CEOs Say Talent Shortage Is Now Top Bottleneck to Innovation at U.S. Companies

A new Chief Executive poll shows lack of skilled talent as the biggest obstacle to innovation, as companies attempt to boost their preparedness for potential disruptors.

The advent of powerful new business models driven by digital technology is fueling innovation in nearly every sector and industry. But, according to a new poll of U.S. CEOs, the talent shortage—far more than the technology itself—is imposing a significant, new bottleneck that threatens to stymie these efforts.

That’s among the key findings of a new survey of 294 CEOs fielded in July by Chief Executive. The good news is CEOs appear to be highly optimistic about their innovation prowess: More than three-quarters of those we polled (76 percent) said they believe their company is now more innovative than their industry peers, thanks to a culture that rewards trial and error (25 percent said this was the most important element driving their efforts) and agility (25 percent).

But, when asked what the biggest obstacle to innovation is in their company, a third (32 percent) of those CEOs say not having the skilled talent they need.

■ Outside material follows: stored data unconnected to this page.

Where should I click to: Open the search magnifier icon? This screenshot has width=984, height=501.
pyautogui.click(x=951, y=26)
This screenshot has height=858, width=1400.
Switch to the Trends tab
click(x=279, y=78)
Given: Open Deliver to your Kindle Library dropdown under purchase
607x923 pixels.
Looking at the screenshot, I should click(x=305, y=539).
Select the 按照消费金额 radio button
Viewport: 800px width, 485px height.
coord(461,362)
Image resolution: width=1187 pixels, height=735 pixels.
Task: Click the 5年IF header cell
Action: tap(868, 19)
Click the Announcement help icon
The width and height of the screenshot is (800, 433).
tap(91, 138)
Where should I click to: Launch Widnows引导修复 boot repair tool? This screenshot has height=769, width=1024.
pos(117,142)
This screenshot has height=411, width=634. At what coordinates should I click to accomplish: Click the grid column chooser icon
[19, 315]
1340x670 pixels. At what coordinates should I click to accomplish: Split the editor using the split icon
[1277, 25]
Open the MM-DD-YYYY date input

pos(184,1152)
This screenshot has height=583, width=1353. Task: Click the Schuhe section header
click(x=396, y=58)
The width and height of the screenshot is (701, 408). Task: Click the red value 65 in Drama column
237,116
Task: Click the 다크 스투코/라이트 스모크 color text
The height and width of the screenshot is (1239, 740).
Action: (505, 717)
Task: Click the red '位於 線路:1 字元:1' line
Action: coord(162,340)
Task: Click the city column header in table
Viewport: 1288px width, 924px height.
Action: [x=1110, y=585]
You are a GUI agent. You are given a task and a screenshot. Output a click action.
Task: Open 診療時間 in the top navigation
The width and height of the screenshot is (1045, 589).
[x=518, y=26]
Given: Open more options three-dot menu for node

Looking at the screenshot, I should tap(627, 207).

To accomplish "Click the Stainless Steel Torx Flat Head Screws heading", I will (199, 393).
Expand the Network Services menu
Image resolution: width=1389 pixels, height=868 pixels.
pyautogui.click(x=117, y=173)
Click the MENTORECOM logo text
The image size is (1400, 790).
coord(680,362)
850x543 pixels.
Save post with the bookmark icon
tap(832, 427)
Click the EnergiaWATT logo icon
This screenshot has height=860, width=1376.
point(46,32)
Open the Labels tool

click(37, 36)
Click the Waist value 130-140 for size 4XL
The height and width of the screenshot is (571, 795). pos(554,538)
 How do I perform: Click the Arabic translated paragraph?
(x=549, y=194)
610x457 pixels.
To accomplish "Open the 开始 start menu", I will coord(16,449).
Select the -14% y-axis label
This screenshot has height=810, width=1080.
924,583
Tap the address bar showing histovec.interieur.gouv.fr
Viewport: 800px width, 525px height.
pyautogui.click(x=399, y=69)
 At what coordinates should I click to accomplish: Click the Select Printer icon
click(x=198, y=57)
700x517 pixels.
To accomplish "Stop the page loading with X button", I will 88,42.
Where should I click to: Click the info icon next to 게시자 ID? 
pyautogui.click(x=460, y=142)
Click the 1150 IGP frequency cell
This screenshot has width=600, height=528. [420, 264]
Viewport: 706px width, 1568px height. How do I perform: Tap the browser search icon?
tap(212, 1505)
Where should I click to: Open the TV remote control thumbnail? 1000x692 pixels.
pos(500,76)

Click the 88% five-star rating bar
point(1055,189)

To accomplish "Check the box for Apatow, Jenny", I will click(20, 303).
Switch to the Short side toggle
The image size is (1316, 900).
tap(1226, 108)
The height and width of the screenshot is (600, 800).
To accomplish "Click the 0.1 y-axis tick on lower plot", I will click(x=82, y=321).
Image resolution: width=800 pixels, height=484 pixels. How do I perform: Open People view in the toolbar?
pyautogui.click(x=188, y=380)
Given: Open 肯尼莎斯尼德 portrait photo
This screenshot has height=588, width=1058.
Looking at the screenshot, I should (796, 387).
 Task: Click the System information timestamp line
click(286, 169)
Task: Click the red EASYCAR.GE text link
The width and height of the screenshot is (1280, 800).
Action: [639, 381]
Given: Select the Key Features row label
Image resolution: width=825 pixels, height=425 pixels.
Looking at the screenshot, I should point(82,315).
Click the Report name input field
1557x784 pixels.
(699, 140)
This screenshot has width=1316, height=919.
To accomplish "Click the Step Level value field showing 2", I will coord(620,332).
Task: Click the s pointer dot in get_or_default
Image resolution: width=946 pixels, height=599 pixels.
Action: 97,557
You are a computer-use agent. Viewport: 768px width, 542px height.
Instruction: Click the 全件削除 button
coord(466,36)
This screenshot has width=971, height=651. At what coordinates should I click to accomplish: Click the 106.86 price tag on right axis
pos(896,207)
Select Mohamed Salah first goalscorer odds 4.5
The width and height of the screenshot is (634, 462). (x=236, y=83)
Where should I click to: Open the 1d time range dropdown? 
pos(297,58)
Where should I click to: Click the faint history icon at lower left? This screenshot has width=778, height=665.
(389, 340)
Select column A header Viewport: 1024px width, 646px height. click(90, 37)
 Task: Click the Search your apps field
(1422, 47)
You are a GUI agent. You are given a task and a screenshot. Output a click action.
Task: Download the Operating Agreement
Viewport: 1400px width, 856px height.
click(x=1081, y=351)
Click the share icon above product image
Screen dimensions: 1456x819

Nothing else—including the technology itself—came even close. That does not surprise Maureen Lonergan, global director of AWS Training and Certification, who has seen evidence of this across nearly every company and industry.

“It takes a massive cultural shift, a strong investment in your people, and a new operating model and processes, to achieve digital transformation goals,” says Lonergan. “Digital transformation has become enterprise shorthand for technology updates like moving to cloud. However, the real disruption comes from educating everyone in your organization about cloud. Technology success comes down to an investment in your people and your culture.”

“Managers expecting to hire their way out of skills problems face a shallow candidate pool and are taking a short-sighted view of the opportunity at hand. Leaders can change the current skills gap cycle,” says Lonergan. “Rather than hiring talent away from their current roles, invest in the staff you have today. Embrace learning and development programs that help your staff understand the cloud and the vision behind your transformation strategies. As you build a culture of learning into the DNA of your organization, you are in a position to maximize not only your cloud investment, but also build a strong, loyal and productive organization that transforms your business.”

Beyond talent, some of the other obstacles to innovation polled CEOs listed included issues ranging from access to capital to government regulation and what respondents called “the daily grind.” But technology took the second place, with 16 percent saying their legacy technology is what’s obstructing their innovative abilities.

“The ability to innovate isn’t about technology adoption, it’s about what people do with the technology,” says Lonergan. “When you bring your people along on your cloud journey, and they understand its capabilities, you can radically transform your organization and drive business innovation. When you train your whole organization in cloud—not just tech teams and cloud architects—you give your people confidence to experiment, which is the heart of innovation.”